Others wore hats or sweatshirts supporting the Republican: “Women for Trump,” “Jews for Trump” and “Gays for Trump.” One supporter was Paul Revere, whose clothing displayed the slogan “Latinos for Trump.” A Cuban American from New Jersey, he explained that he was at the court to let “President Trump know he has support in New York. The [Joe] Biden administration is destroying the country, allowing anyone to cross the border without knowing who is who. They could be rapists or criminals. The criminals who are coming in are giving worthy migrants — those who come to work and have a good life —a bad name. We have to close the border,” Revere said. He called Trump’s trial for allegedly paying a porn actress to ensure her silence about an extramarital affair “third world.” Revere asserted that “this [the trial] could have been done three years ago, but in this communist country, like in Cuba, they waited to do it days before the election.”
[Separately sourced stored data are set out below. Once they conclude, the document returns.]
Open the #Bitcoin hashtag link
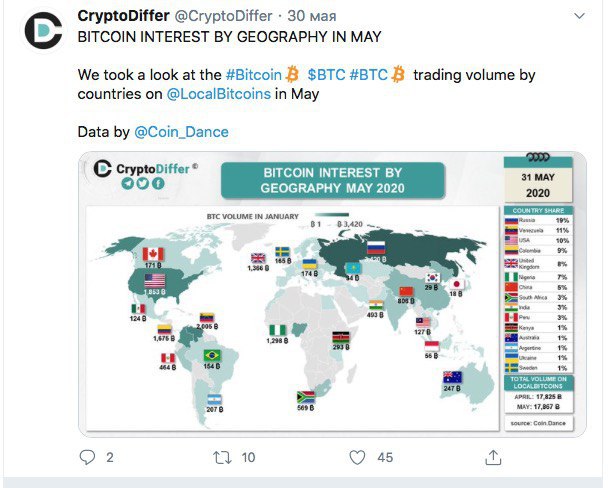 tap(254, 75)
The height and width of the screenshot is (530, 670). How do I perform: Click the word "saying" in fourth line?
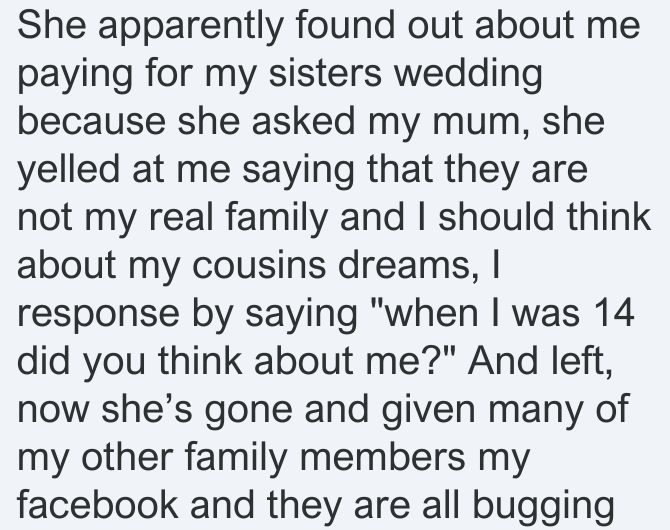tap(298, 172)
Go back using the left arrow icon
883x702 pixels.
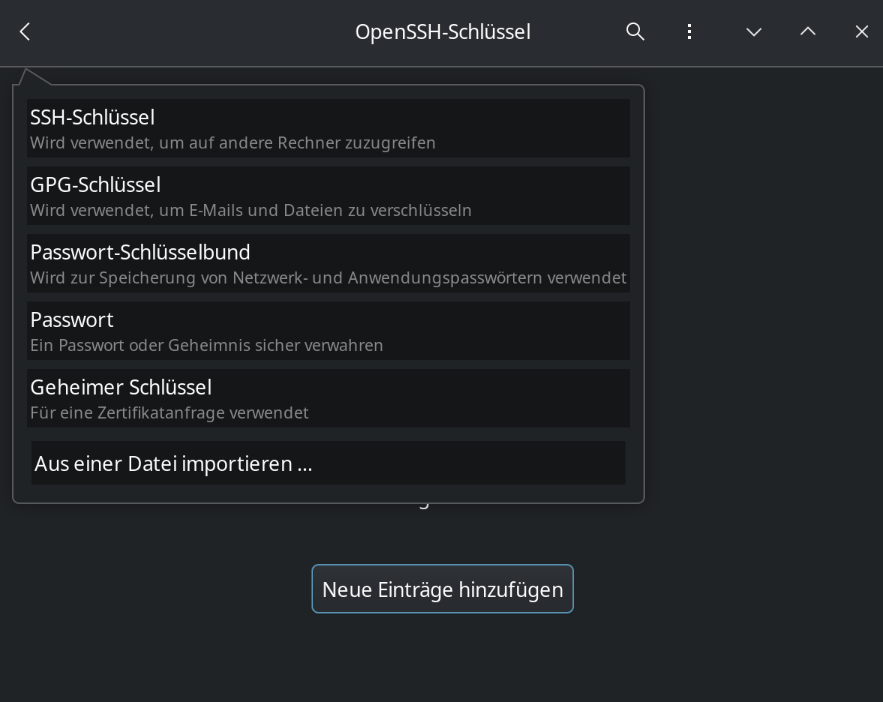point(25,32)
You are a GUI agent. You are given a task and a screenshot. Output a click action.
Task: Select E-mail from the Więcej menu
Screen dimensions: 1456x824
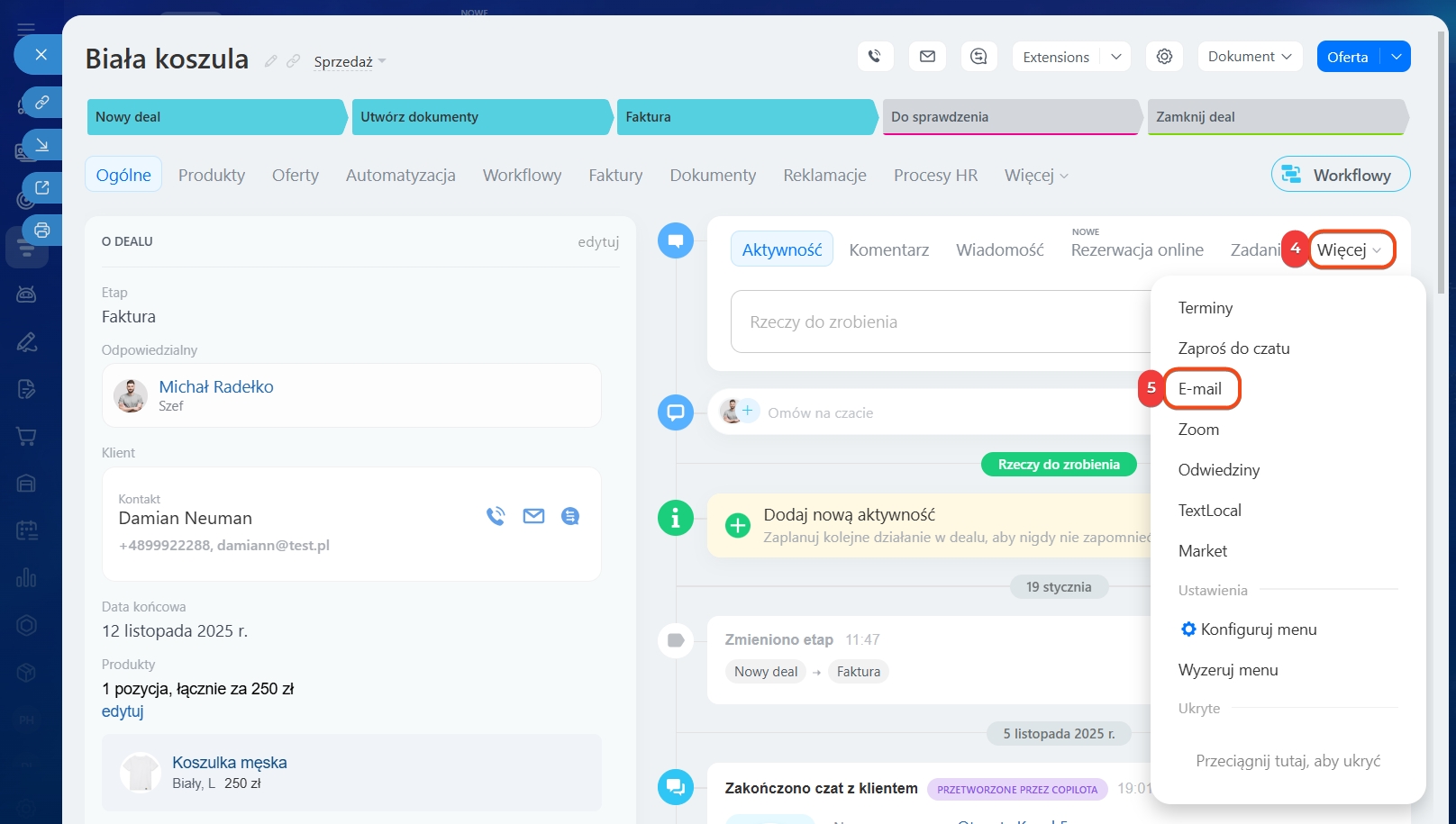(x=1200, y=389)
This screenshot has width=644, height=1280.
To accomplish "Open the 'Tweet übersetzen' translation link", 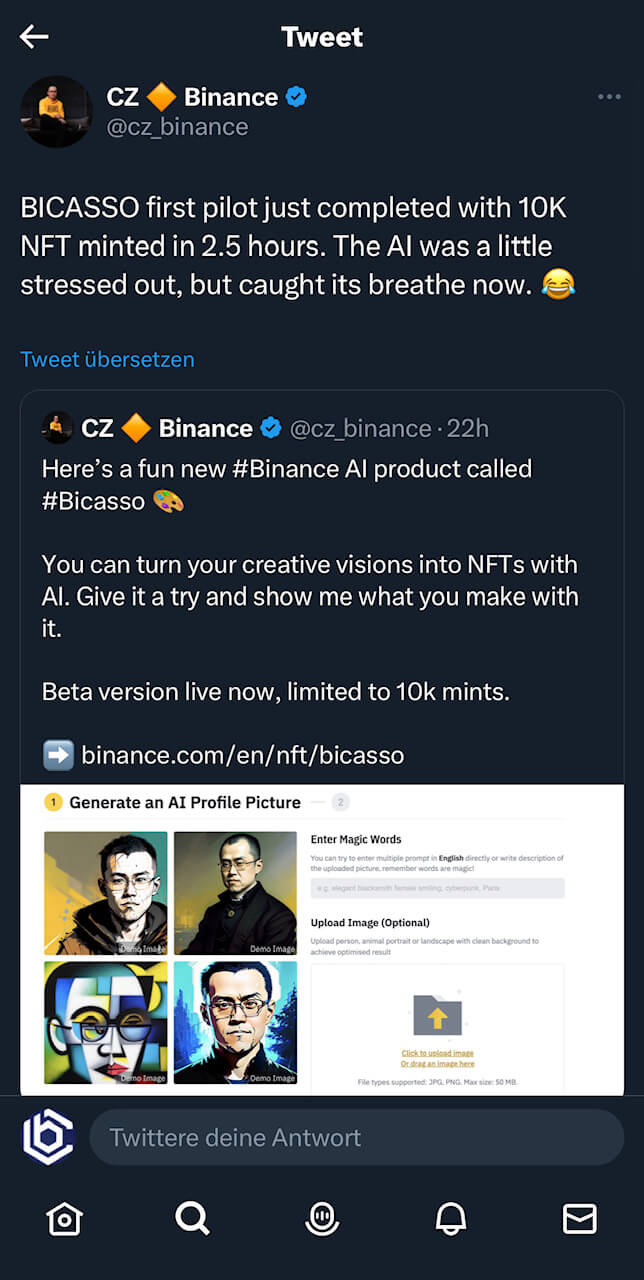I will point(107,359).
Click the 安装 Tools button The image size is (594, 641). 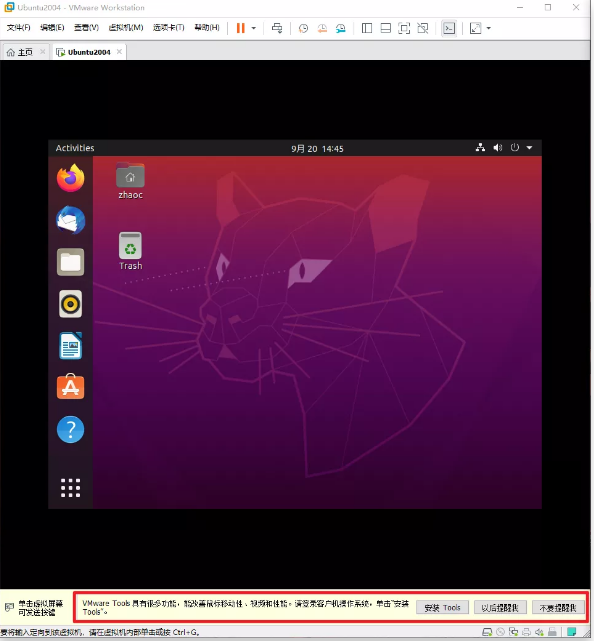point(442,607)
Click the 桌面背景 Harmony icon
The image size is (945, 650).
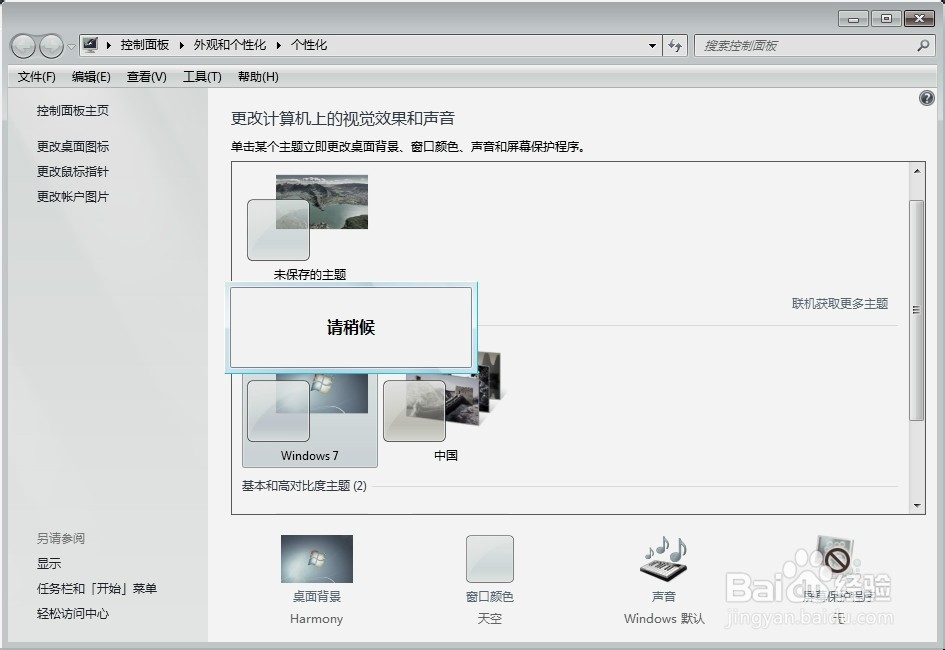(316, 558)
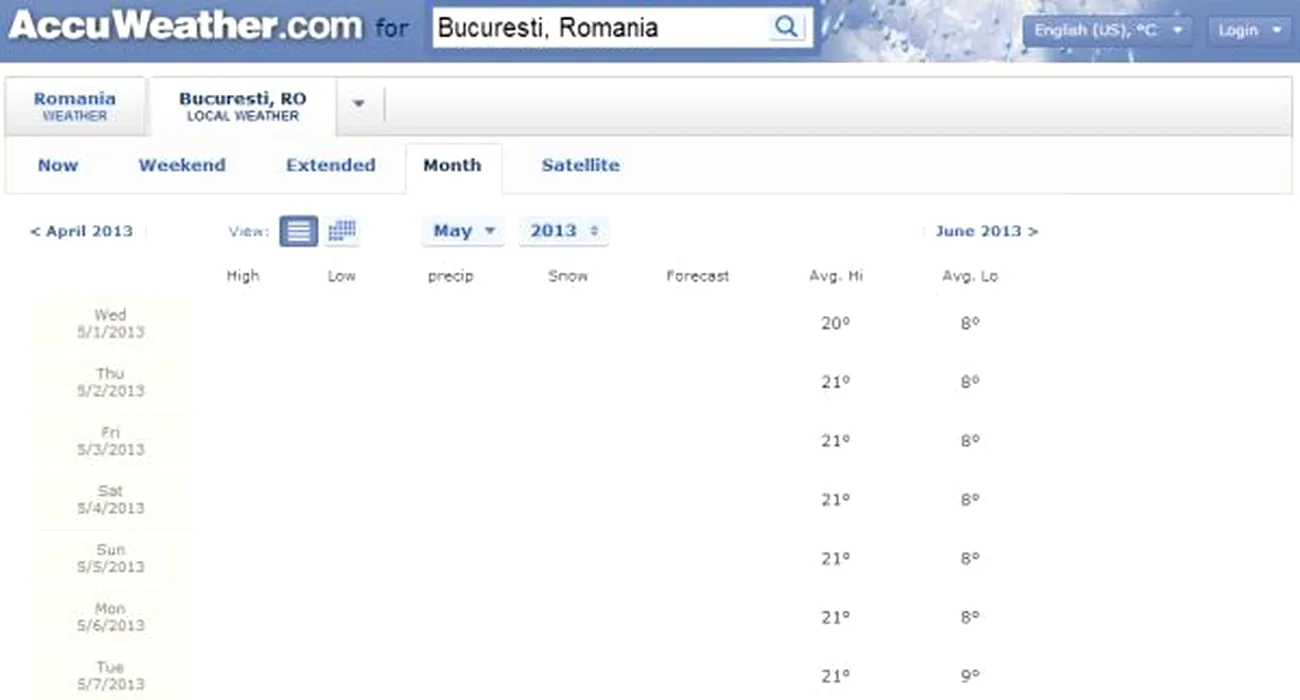Select the Month tab
1300x700 pixels.
[452, 166]
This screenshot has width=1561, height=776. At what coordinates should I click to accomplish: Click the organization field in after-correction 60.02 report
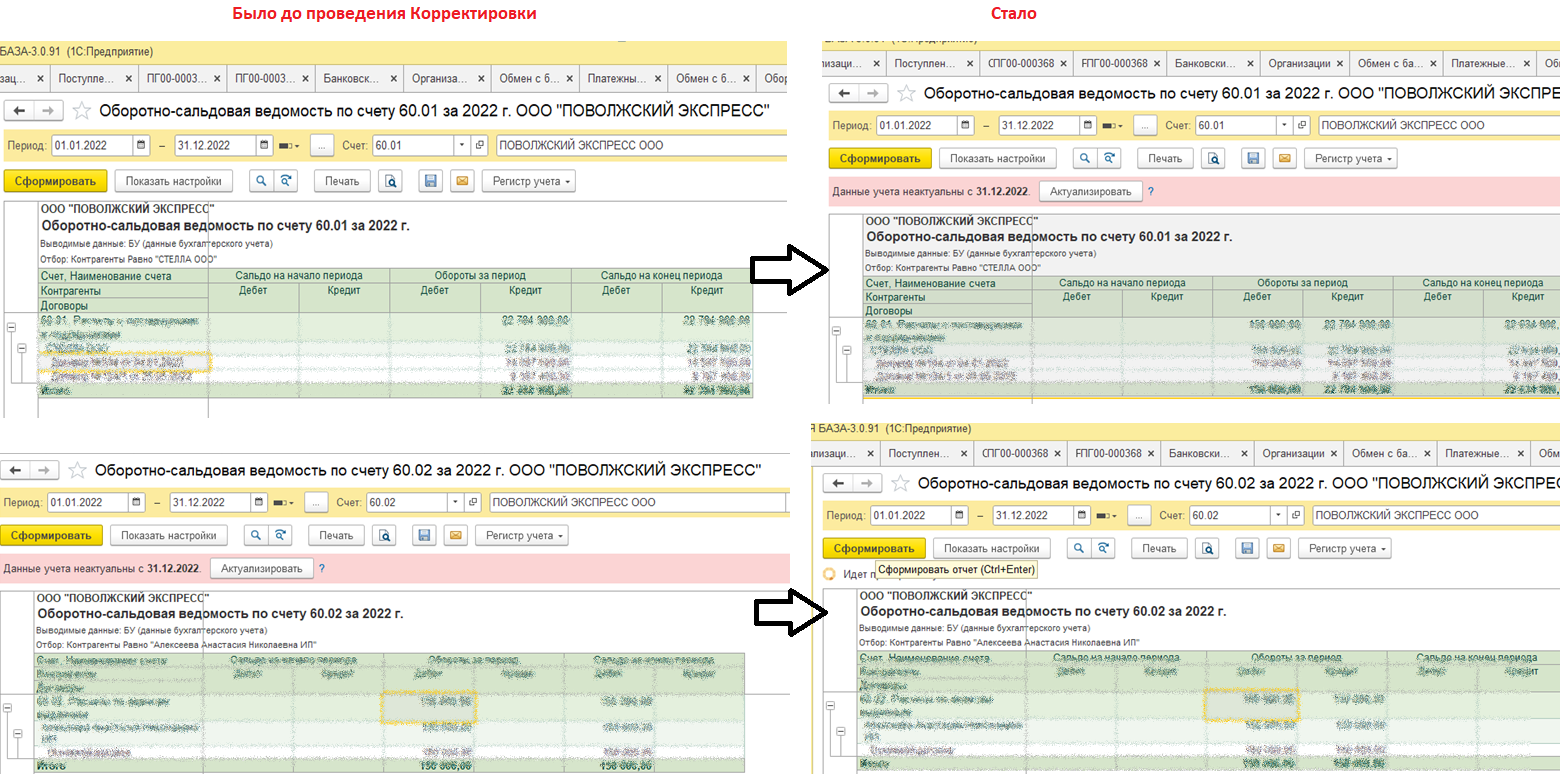(1436, 515)
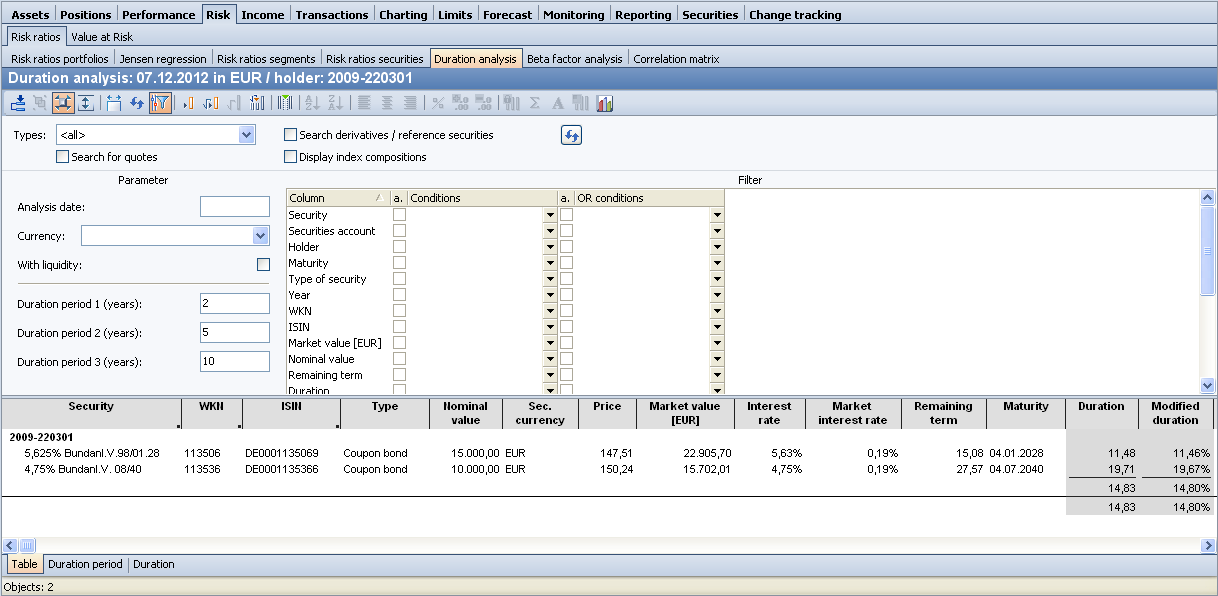
Task: Sort by the Market value [EUR] column header
Action: point(683,413)
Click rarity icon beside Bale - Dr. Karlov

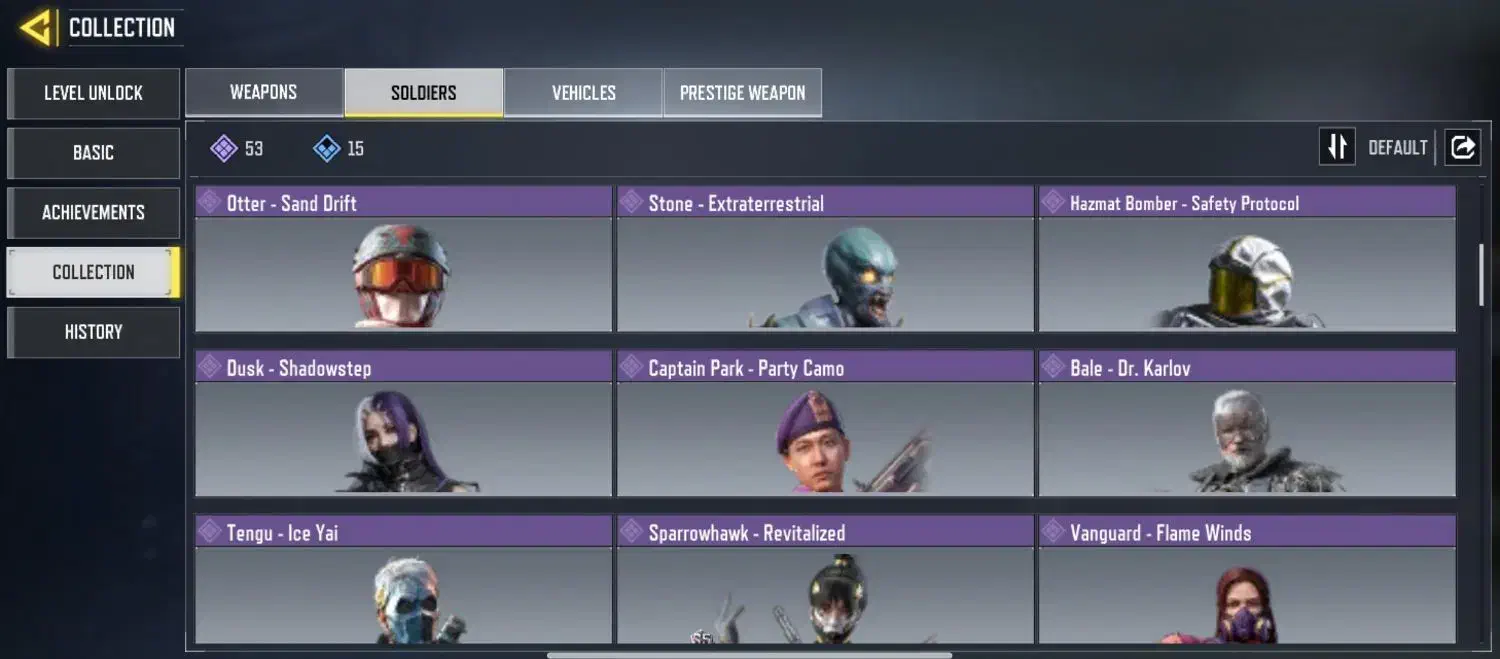1053,367
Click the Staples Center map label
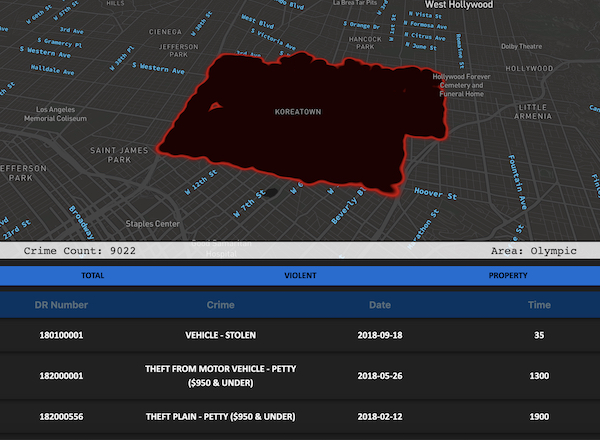The height and width of the screenshot is (440, 600). point(152,223)
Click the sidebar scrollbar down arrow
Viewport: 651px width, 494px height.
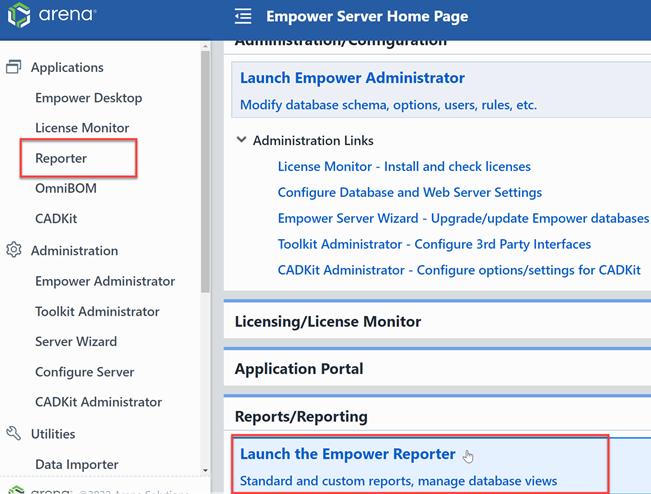tap(205, 470)
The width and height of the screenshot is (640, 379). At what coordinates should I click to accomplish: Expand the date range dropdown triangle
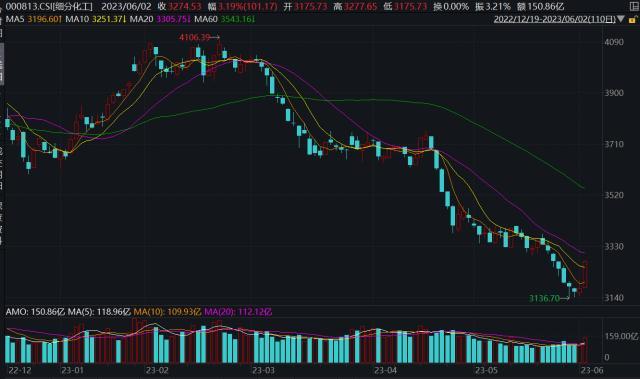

Supporters of former President Donald Trump
Donald Trump’s supporters display banners of support in front of the Manhattan courthouse on Monday.Stefan Jeremiah (AP)

In addition to the noise of the helicopter engines flying over the courthouse area, there was also the music from a van replete with pro-Trump banners that spent the entire morning circling the nearby streets. Every time it passed through the park it honked its horn, and the few Trump supporters present chanted, “Trump did nothing wrong!”

In the morning, the only anti-Trump protester in the area of the park where Trump supporters were gathered was Marc Leavitt. Standing atop one of the park benches, the New York lawyer spent the morning playing patriotic songs on his clarinet. He carried a banner hanging on it, referring to Trump as a “liar,” a “narcissist,” and a “coward.” “I came here to be seen,” Leavitt said, referring to the pro-Trump protesters. “No man or woman is above the law, least of all our former liar-in-chief. He deserves all the justice that comes to him. My hope is that, with the trial, more people’s eyes will be opened, that Trump supporters will realize that the rule of law is more important than any man, any liar,” he added.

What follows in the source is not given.